***** RECORDS SHOWN *****

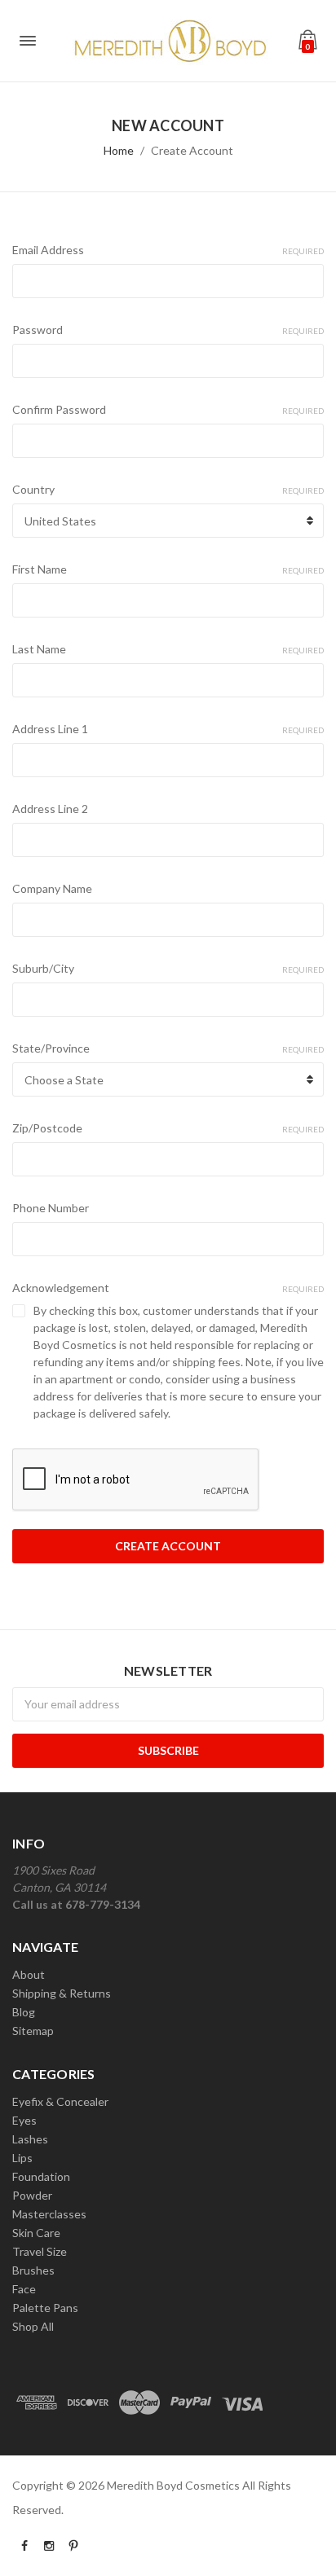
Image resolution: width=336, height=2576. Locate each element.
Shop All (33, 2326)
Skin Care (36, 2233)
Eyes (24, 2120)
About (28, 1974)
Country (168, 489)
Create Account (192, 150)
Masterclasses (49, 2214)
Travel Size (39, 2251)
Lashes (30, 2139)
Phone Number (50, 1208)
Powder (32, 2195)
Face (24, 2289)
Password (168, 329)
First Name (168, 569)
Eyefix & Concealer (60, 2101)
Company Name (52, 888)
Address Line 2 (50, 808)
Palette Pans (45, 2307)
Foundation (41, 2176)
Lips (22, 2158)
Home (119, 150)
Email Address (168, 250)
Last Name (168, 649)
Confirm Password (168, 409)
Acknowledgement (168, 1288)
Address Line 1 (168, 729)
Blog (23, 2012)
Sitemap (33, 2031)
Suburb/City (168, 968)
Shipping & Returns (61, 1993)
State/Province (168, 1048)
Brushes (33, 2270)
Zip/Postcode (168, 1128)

*****
***** RECORDS SHOWN *****

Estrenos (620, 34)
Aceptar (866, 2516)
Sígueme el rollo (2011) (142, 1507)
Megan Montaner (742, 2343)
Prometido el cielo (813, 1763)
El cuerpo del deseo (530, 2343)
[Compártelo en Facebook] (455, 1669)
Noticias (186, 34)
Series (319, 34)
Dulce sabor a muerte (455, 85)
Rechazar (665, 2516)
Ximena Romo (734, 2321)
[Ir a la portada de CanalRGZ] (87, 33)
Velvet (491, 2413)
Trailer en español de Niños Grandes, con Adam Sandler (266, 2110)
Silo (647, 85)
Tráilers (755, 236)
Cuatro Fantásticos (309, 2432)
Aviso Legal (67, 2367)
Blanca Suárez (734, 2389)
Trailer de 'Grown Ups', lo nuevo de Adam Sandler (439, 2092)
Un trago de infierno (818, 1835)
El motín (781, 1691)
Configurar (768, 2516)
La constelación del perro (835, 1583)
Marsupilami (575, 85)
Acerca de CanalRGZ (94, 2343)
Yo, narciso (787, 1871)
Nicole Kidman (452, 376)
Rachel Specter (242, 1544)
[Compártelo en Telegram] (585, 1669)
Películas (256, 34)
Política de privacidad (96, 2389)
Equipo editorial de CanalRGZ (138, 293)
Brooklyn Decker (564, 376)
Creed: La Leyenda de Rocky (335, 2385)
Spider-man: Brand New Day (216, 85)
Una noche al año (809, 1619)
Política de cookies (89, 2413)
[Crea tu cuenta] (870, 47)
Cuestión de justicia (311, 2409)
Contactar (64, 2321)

*****
***** RECORDS SHOWN *****

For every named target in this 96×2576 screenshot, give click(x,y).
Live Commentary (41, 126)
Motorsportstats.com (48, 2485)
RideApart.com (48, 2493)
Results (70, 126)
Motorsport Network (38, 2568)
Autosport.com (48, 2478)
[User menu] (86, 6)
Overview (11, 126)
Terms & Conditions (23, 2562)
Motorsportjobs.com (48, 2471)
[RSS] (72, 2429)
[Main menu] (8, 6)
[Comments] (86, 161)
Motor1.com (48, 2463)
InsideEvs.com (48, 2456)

*****

The range runs from the line above containing "Aceptar (866, 2516)" to the line containing "Contactar (64, 2321)", inclusive. Restate those lines word for word and no others.

Aceptar (866, 2516)
Sígueme el rollo (2011) (142, 1507)
Megan Montaner (742, 2343)
Prometido el cielo (813, 1763)
El cuerpo del deseo (530, 2343)
[Compártelo en Facebook] (455, 1669)
Noticias (186, 34)
Series (319, 34)
Dulce sabor a muerte (455, 85)
Rechazar (665, 2516)
Ximena Romo (734, 2321)
[Ir a la portada de CanalRGZ] (87, 33)
Velvet (491, 2413)
Trailer en español de Niños Grandes, con Adam Sandler (266, 2110)
Silo (647, 85)
Tráilers (755, 236)
Cuatro Fantásticos (309, 2432)
Aviso Legal (67, 2367)
Blanca Suárez (734, 2389)
Trailer de 'Grown Ups', lo nuevo de Adam Sandler (439, 2092)
Un trago de infierno (818, 1835)
El motín (781, 1691)
Configurar (768, 2516)
La constelación del perro (835, 1583)
Marsupilami (575, 85)
Acerca de CanalRGZ (94, 2343)
Yo, narciso (787, 1871)
Nicole Kidman (452, 376)
Rachel Specter (242, 1544)
[Compártelo en Telegram] (585, 1669)
Películas (256, 34)
Política de privacidad (96, 2389)
Equipo editorial de CanalRGZ (138, 293)
Brooklyn Decker (564, 376)
Creed: La Leyenda de Rocky (335, 2385)
Spider-man: Brand New Day (216, 85)
Una noche al año (809, 1619)
Política de cookies (89, 2413)
[Crea tu cuenta] (870, 47)
Cuestión de justicia (311, 2409)
Contactar (64, 2321)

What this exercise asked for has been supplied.